数据应用学院 Data Scientist Program

Hw1


In [1]:
# import the necessary package at the very beginning
import numpy as np
import pandas as pd

In [2]:
print(str(float(100*177/891)) + '%')


19.865319865319865%

1. Please rewrite following functions to lambda expressions

Example:

def AddOne(x):
    y=x+1
    return y

addOneLambda = lambda x: x+1

In [3]:
def foolOne(x): # note: assume x is a number
    y = x * 2
    y -= 25
    return y

In [4]:
## Type Your Answer Below ##
foolOne_lambda = lambda x: x*2-25

In [5]:
# Generate a random 3*4 matrix for test
tlist = np.random.randn(3,4) 
tlist


Out[5]:
array([[ 0.59605721, -0.58168464,  1.10235931, -0.22210643],
       [ 0.0510592 ,  0.27080598,  0.31279761, -0.38567646],
       [ 0.20848164,  0.74616363, -1.35820611, -2.05312776]])

In [6]:
# Check if the lambda function yields same results as previous function
def test_foolOne(tlist, func1, func2):
    if func1(tlist).all() == func2(tlist).all():
        print("Same results!")
        
test_foolOne(tlist, foolOne, foolOne_lambda)


Same results!

In [15]:
def foolTwo(x): # note: assume x here is a string
    if x.startswith('g'):
        return True
    else:
        return False

In [16]:
## Type Your Answer Below ##
foolTwo_lambda = lambda x: x.startswith('g')

In [34]:
# Generate a random 3*4 matrix of strings for test
# reference: https://pythontips.com/2013/07/28/generating-a-random-string/
# reference: http://www.programcreek.com/python/example/1246/string.ascii_lowercase

import random
import string 

def random_string(size):
    new_string = ''.join([random.choice(string.ascii_letters + string.digits) for n in range(size)])

* [ACTIONS TO TAKE]
1. In the lambda homework notebook, what is the matrix made with np.random.randn(3,4) for? Answer in one to three sentences.
2. Pick up the lambda homework notebook right after its last line and keep writing it.

* [DATA SEGMENT]

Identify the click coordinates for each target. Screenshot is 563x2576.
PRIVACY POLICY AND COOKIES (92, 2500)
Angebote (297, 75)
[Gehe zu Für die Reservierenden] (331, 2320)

* [TASK-BY-TASK RESULTS]
1. The comment says it is a random 3*4 matrix generated for testing. It is passed to test_foolOne to check whether foolOne_lambda gives the same results as foolOne, and that check prints "Same results!"

2.
    return new_string

def test_foolTwo():
    test_string = random_string(6)
    if foolTwo_lambda(test_string) == foolTwo(test_string):
        return True
        
for i in range(10):
    if test_foolTwo() is False:
        print('Different results!')

2. What's the difference between tuple and list?


In [59]:
## Type Your Answer Below ##
# reference: https://docs.python.org/3/tutorial/datastructures.html
# tuple is immutable. They cannot be changed once they are made.
# tuples are easier for the python interpreter to deal with and therefore might end up being easier
# tuples might indicate that each entry has a distinct meaning and their order has some meaning (e.g., year)
# Another pragmatic reason to use tuple is when you have data which you know should not be changed (e.g., constant)
# tuples can be used as keys in dictionaries
# tuples usually contain a heterogeneous sequence of elements that are accessed via unpacking or indexing (or even by attribute in the case of namedtuples).
tuple1 = (1, 2, 3, 'a', True)
print('tuple: ', tuple1)
print('1st item of tuple: ', tuple1[0])
tuple1[0] = 4 # item assignment won't work for tuple


tuple:  (1, 2, 3, 'a', True)
1st item of tuple:  1
---------------------------------------------------------------------------
TypeError                                 Traceback (most recent call last)
<ipython-input-59-35f8d3932930> in <module>()
      4 print('tuple: ', tuple1)
      5 print('1st item of tuple: ', tuple1[0])
----> 6 tuple1[0] = 4 # item assignment won't work for tuple

TypeError: 'tuple' object does not support item assignment

In [70]:
# tuple with just one element
tuple2 = (1) # just a number, so has no elements
print(type(tuple2))
tuple2[0]


<class 'int'>
---------------------------------------------------------------------------
TypeError                                 Traceback (most recent call last)
<ipython-input-70-73ed3196eee2> in <module>()
      2 tuple2 = (1) # just a number, so has no elements
      3 print(type(tuple2))
----> 4 tuple2[0]

TypeError: 'int' object is not subscriptable

In [71]:
# tuple with just one element
tuple3 = (1, ) 
print(type(tuple3))
tuple3[0]


<class 'tuple'>
Out[71]:
1

In [82]:
# Question for TA: is tuple comprehension supported?
tuple4 = (char for char in 'abcdabcdabcd' if char not in 'ac')
print(tuple4)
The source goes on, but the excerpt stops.